In symrec.h I found the following code:

    // generic variable
    static const unsigned int local = 1;

    // formal parameter
    static const unsigned int formal = 2;

    // this symbol may NOT become a variable.
    // (symbol added to a static workspace)
    static const unsigned int added_static = 4;

    // this symbol was recognized as a variable from syntax
    static const unsigned int variable = 8;

These are class static variables, but it is clear that they aren’t really variables (i.e., modifiable) at all and that the intention is to replace C-style #define of constants. For example, here is a member function that uses these static variables:

      bool is_local (void) const
      {
        return m_storage_class & local;
      }

Wouldn’t it be better from a C++ style perspective to use an enum here and capitalize the constants?

For example,

enum symrec_t : unsigned int { LOCAL = 1, FORMAL = 2, ADDED_STATIC = 4, VARIABLE = 8 };

Of course, maybe this might just get you in to a nest of silly compiler warnings about conversions between unsigned int and symrec_t. I worked up a quick patch, but it doesn’t fully compile (enum.patch (3.0 KB)).

Is it worth trying to be more C++ here, or just leave as is? Even if we don’t implement enum I think these are compile-time constants that probably deserve capitalization.

1 Like

Yes, I like the idea with the enum :slightly_smiling_face: :+1: What belongs together is not in one place only. Can you keep the comments about the semantic of those enumerators in your changed code?

Yes, that’s not a problem. Comments can go anywhere in C++ code.
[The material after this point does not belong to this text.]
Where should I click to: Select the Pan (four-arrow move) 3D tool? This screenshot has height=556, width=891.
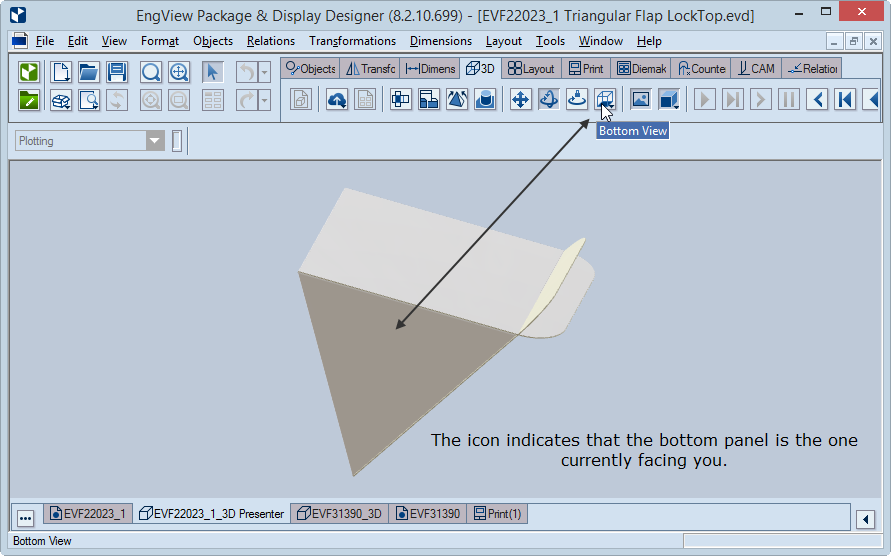(520, 99)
It turns out that this is a typical C++ problem. If you want to be utterly correct and typesafe it means writing tons and tons of code. In this case, enum doesn’t get you full safety because enum values implicitly convert to int so it is possible to write

symrec_t what_does_this_mean_var = LOCAL * FORMAL;

To be truly correct one would need to use enum class from C++11. However, then you’re just generating a lot of code because, after defining the class, one would need to add operators for each and every permitted operation. One wouldn’t include an operator for *, but one would have to write functions for |,&,~,^,=|,=&,=^. It’s all a little crazy. For an excellent read on how to do this, see Using enum classes as type-safe bitmasks.
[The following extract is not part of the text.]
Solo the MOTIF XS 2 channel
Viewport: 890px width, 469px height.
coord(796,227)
I’m not too concerned about an Octave programmer messing this up so I think either we move to enum or we use the bitset class from the STL. For documentation on bitset see bitset - C++ Reference.
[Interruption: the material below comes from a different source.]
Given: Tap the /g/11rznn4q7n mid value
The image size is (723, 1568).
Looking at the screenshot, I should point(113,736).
Memory is really cheap these days so spending too much time optimizing this seems a little silly. However, I will point out that on most machines unsigned int is at least 4 bytes and we are only storing 4 values so we could just as well have defined m_storage_class as

 bool m_storage_class [4];

If we really want to save memory we should either use bitset which determines the optimal size at compile-time or change to using unsigned char for the enum type.

Do any Octave coders have a preference? And why?

The original idea was probably to use bitfields since these are flags that may be combined and because bitfields are what Real Programmers do. It doesn’t much matter to me now, but maybe we could defer these changes until a bit later. There are other things that we do in Octave that would be better handled by enums as well. For example, we have a number of functions that accept multiple logical option arguments where a single enum object would probably be better. That’s what Qt uses and I prefer that style over what we are doing with individual logical option arguments, but as you say, it requires more infrastructure. Qt has that, but for us to use it means either requiring some Qt classes in core Octave or providing our own classes to do this job.

BTW, in the particular case we are discussing here, I think we can (and should) eliminate the added_static flag completely and I’m looking at that now. I’ll also have to check the variable one because at first glance that seems kind of redundant now. We may only really need to know whether a symbol is a local variable or a function parameter.

EDIT: If you do make changes, it would be nice to make the names of the setter functions consistent. There are currently 4 properties and the setter functions are

      void mark_local (void)
      void mark_formal (void)
      void mark_added_static (void)
      void mark_as_variable (void)

Why should the last one be different? Seems like mark_variable would be a more consistent name.

It wasn’t much work, so I’m attaching a fully-baked changeset to convert to enum. symrec_enum.cset (4.8 KB)

If we don’t need certain fields then it would be just as easy to apply this and then remove the getter/setter functions associated with added_static that may no longer be relevant.

OK. I think it’s fine to commit this change.

Here is the documentation for the Qt class I was thinking of: QFlags Class | Qt Core 5.15.5

Done.

This looks very much like solution documented at wiggling-bits.net that I referenced above that use enum classes from C++11. As evidence, Qt really did just what I said would be necessary and wrote operator functions for all of the bitfield operations. Whew, that’s a lot of work. But as a class that could be extended it is true that they only had to do it once.